#### Task to complete
Reproduce all of the entries character for character, while leaving out any pictures they contain.

Dataset excerpts
- - - - -
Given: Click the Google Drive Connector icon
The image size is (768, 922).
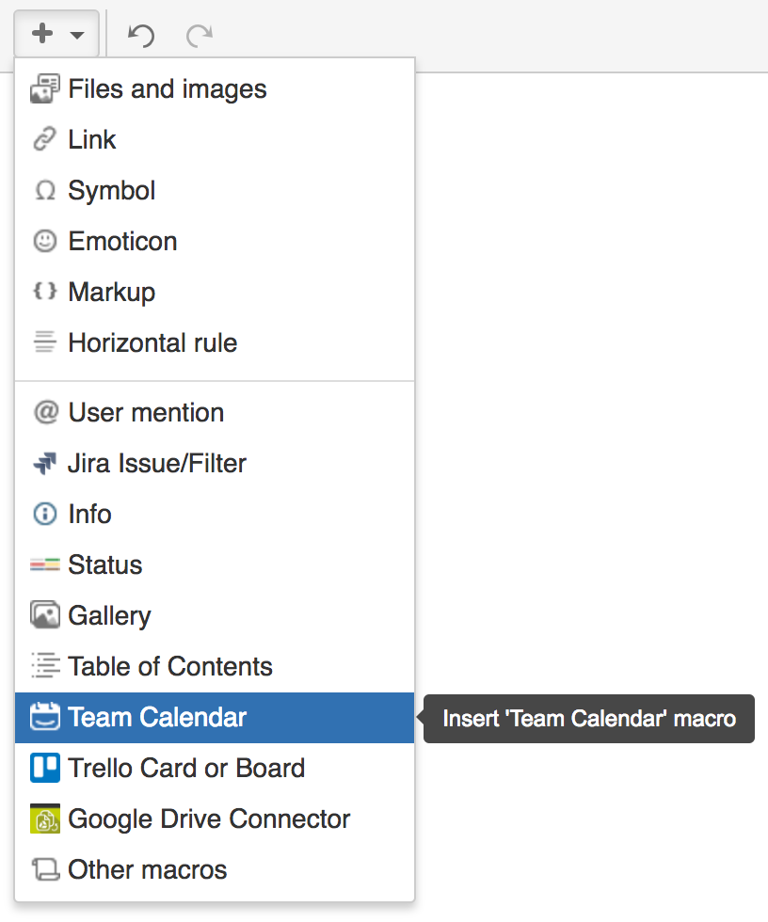Looking at the screenshot, I should coord(45,819).
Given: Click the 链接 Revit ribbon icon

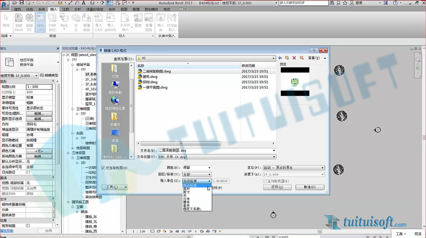Looking at the screenshot, I should click(x=19, y=22).
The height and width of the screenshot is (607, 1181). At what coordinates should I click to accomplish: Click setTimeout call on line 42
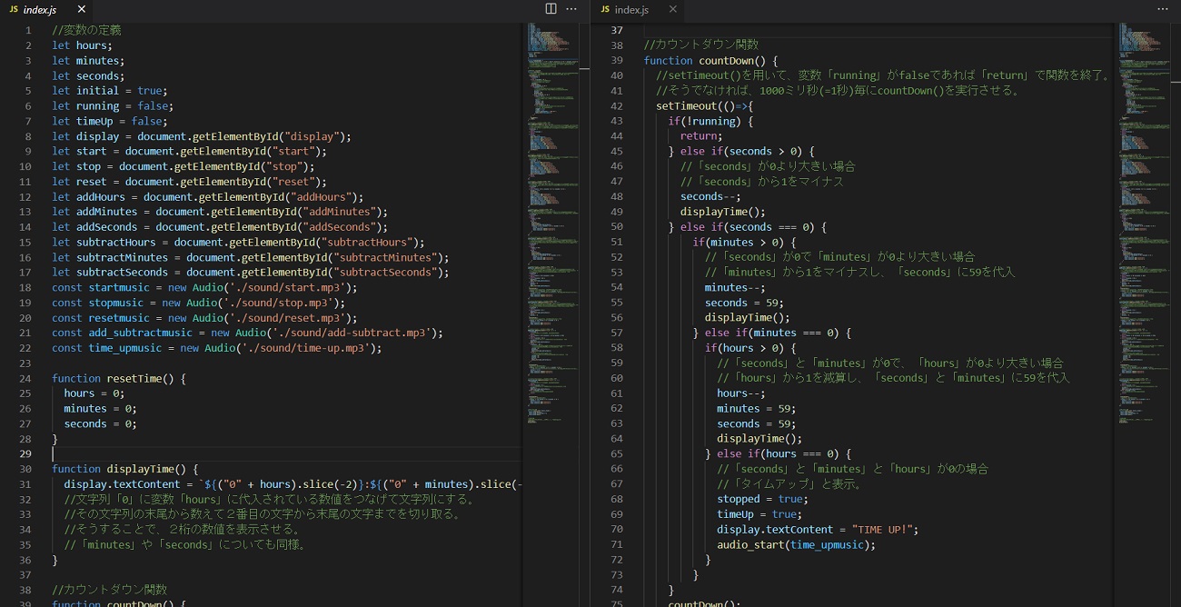686,106
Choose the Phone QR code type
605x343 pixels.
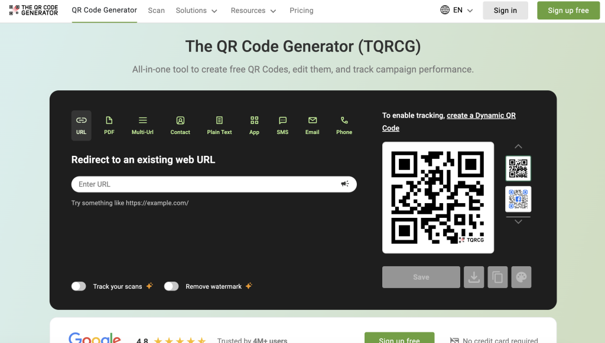click(x=344, y=125)
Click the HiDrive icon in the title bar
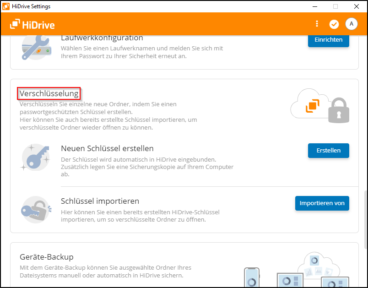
- - - - -
#### Solution to the exercise
Given: Click the Google Drive Connector icon
The image size is (768, 922).
Looking at the screenshot, I should coord(45,819).
Given: Click the 链接 Revit ribbon icon

Looking at the screenshot, I should click(x=19, y=22).
The height and width of the screenshot is (607, 1181). At what coordinates should I click to accomplish: Click setTimeout call on line 42
686,106
Choose the Phone QR code type
605x343 pixels.
click(x=344, y=125)
Click the HiDrive icon in the title bar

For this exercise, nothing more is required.